Assignment
From the material beneath, pull every line with the word "arrows".
***** Source information *****
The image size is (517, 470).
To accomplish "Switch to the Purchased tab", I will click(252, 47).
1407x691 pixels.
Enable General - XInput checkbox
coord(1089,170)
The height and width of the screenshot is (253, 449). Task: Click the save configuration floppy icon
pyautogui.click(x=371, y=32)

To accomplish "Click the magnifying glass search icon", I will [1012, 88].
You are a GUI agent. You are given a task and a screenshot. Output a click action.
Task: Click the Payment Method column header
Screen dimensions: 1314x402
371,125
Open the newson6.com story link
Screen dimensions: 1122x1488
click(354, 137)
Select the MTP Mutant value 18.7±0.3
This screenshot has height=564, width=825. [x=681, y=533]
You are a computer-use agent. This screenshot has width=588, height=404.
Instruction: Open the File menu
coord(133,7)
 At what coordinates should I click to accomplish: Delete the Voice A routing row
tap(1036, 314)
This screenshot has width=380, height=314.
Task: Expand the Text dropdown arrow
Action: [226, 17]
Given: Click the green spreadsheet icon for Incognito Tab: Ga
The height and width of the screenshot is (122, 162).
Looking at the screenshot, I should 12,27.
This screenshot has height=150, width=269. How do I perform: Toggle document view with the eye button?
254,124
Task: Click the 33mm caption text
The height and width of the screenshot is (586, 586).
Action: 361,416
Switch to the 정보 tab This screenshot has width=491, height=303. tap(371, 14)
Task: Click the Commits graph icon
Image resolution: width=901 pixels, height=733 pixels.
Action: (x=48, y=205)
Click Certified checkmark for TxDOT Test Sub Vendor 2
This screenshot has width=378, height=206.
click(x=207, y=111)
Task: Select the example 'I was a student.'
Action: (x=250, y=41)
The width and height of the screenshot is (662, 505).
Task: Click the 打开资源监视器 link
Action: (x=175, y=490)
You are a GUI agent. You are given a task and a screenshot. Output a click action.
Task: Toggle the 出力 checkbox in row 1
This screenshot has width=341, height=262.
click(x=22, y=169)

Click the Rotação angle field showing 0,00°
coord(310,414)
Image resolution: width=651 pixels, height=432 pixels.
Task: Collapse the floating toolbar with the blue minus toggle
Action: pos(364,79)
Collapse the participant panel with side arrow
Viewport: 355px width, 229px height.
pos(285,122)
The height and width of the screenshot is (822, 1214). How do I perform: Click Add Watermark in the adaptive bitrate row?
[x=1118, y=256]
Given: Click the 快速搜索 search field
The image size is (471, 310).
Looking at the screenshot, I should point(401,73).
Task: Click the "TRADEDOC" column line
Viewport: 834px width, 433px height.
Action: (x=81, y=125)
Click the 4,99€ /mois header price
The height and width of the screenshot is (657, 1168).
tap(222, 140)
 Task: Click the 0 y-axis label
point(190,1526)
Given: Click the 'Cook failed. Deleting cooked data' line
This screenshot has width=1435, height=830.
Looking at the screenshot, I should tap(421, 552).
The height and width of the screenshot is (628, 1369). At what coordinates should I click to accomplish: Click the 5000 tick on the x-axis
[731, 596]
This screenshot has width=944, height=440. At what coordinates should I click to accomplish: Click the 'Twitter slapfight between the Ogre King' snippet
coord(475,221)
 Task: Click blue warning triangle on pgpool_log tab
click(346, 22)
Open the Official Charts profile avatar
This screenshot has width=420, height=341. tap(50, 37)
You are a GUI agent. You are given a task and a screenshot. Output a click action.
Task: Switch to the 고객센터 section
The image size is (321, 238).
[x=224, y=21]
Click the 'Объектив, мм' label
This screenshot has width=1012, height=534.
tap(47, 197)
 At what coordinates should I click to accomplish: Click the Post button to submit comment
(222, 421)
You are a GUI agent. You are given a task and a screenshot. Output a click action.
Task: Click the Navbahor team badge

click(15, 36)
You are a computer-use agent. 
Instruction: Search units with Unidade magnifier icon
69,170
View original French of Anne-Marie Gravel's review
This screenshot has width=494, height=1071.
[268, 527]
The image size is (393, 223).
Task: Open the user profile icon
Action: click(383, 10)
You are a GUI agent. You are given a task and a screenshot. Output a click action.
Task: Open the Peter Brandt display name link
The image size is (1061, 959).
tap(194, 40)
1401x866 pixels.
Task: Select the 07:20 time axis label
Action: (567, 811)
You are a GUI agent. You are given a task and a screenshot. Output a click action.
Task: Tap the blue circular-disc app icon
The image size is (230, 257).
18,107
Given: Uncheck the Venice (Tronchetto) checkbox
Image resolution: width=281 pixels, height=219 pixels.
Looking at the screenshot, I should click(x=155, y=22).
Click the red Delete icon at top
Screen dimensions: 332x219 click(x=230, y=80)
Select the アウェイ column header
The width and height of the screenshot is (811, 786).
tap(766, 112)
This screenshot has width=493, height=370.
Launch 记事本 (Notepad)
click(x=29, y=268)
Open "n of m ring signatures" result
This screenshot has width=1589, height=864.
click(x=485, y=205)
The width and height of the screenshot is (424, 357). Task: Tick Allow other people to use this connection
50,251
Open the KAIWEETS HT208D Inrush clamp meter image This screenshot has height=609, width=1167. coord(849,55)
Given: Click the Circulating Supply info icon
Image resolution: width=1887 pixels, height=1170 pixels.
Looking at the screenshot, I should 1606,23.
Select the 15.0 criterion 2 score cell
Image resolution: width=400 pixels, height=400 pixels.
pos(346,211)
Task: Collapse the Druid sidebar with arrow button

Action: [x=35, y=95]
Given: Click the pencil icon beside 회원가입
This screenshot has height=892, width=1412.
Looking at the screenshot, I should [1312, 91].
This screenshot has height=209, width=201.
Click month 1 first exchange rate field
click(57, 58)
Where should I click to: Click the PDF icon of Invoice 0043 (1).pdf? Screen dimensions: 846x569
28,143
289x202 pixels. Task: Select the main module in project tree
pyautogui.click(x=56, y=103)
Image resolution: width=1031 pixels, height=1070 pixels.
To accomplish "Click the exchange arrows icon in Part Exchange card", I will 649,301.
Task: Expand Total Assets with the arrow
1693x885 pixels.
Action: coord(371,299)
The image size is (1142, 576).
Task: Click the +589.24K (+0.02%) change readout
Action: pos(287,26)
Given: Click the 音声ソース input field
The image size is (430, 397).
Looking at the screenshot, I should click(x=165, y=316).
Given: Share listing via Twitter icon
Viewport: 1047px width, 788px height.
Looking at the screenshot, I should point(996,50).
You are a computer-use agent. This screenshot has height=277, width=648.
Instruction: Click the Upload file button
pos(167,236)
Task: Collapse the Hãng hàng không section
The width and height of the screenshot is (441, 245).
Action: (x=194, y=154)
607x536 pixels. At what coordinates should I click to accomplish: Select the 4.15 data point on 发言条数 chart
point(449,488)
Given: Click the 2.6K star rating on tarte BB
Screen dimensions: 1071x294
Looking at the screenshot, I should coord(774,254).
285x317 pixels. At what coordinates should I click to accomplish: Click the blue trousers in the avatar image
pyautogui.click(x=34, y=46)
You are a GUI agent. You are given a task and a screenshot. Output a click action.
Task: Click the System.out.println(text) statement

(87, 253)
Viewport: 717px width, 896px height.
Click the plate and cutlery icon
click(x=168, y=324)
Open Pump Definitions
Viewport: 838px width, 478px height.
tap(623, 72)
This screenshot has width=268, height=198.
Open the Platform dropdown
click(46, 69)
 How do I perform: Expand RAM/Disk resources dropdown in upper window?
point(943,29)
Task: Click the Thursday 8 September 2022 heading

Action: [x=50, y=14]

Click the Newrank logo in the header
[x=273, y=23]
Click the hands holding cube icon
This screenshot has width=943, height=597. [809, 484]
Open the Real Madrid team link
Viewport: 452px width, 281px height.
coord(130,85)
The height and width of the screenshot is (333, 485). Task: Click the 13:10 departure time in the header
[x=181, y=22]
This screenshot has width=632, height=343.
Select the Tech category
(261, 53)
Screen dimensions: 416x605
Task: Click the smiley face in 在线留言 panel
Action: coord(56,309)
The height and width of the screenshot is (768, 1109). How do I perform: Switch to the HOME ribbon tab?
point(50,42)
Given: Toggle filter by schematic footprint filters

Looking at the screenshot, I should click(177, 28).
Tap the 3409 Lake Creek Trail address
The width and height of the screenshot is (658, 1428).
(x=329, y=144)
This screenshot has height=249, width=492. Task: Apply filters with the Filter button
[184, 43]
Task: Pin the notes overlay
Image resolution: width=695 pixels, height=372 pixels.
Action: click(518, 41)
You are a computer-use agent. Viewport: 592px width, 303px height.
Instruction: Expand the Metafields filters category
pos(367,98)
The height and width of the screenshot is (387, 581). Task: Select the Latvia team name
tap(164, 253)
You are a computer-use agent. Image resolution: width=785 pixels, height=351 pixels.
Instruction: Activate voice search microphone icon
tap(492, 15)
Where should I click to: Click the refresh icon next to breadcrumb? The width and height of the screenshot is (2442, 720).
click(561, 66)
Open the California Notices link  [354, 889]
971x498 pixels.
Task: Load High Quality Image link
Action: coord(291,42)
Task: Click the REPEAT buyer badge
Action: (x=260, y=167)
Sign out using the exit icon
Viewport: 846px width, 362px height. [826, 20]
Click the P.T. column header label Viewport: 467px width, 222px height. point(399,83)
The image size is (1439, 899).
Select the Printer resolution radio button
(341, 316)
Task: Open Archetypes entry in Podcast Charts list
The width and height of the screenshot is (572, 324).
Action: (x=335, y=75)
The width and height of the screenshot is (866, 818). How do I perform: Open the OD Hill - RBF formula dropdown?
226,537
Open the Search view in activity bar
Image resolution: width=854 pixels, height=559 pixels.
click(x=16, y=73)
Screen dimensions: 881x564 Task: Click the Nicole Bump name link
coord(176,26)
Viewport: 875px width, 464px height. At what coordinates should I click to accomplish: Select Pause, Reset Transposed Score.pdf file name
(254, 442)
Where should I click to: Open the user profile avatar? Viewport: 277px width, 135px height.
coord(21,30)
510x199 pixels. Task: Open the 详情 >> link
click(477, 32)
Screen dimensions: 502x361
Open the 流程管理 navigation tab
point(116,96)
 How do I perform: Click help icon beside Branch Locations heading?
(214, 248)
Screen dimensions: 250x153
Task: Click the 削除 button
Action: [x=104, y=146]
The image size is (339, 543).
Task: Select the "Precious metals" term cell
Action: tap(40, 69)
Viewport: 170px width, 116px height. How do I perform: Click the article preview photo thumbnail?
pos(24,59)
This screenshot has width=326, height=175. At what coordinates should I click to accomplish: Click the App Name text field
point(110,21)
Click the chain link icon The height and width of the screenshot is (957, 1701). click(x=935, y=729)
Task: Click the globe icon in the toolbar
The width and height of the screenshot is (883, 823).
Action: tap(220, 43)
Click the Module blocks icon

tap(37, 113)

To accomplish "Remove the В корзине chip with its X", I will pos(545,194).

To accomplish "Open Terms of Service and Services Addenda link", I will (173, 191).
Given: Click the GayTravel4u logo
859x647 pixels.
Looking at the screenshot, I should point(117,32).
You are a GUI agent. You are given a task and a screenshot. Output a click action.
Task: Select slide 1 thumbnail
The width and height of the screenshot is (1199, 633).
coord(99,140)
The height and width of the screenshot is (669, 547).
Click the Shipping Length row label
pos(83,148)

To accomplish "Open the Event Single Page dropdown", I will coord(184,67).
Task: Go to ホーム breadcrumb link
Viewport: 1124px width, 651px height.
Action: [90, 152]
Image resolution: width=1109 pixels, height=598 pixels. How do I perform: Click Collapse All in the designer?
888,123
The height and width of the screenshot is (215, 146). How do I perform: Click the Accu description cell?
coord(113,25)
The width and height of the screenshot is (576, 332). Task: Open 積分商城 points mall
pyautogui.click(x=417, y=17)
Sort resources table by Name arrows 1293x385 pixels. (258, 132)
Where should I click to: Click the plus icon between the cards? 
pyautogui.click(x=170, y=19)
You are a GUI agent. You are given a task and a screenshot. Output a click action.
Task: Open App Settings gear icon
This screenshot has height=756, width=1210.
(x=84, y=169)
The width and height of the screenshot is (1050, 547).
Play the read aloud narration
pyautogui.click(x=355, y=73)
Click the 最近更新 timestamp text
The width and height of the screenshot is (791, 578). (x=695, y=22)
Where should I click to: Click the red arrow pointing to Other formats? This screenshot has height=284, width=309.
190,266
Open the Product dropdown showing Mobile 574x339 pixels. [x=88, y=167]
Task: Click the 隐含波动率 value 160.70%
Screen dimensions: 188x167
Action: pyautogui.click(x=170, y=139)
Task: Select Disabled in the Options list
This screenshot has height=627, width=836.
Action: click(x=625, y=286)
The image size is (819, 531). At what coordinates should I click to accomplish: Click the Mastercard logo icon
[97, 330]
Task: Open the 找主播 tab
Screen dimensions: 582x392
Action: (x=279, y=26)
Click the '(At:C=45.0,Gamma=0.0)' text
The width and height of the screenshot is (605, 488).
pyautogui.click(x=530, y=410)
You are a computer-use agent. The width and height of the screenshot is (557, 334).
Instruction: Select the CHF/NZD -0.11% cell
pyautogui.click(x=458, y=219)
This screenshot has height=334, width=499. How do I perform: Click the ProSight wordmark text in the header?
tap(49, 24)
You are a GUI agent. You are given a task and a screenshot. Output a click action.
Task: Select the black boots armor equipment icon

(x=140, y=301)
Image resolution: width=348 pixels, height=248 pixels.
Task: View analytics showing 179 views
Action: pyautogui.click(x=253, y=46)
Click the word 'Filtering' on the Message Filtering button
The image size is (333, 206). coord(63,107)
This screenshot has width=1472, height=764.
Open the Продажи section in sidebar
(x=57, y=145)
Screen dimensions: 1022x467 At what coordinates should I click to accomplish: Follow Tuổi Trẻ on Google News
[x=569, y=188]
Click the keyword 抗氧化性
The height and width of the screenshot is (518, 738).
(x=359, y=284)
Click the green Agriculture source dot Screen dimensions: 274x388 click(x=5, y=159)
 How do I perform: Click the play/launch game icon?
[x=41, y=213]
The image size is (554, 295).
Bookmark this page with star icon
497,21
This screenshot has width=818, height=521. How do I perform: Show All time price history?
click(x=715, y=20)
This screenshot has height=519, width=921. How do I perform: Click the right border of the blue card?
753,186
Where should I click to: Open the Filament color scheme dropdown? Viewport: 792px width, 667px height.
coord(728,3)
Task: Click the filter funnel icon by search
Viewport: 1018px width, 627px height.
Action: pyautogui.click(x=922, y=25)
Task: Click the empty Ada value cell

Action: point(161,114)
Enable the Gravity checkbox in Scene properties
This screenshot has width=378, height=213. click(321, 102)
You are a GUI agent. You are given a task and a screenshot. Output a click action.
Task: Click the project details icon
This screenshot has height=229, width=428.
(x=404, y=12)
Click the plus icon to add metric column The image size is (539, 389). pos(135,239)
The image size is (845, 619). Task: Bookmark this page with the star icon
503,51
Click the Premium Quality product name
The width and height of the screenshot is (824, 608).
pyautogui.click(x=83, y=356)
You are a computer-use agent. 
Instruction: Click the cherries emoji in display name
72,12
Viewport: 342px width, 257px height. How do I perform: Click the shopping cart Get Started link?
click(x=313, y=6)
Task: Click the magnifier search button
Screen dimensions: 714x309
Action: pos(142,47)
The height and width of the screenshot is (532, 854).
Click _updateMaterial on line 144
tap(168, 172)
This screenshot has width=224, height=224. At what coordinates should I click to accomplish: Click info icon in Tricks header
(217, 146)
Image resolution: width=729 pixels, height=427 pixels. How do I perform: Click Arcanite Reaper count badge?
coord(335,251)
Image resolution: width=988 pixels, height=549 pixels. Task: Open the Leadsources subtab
*****
Written answer
To accomplish "Click the exchange arrows icon in Part Exchange card", I will 649,301.
Sort resources table by Name arrows 1293x385 pixels. (258, 132)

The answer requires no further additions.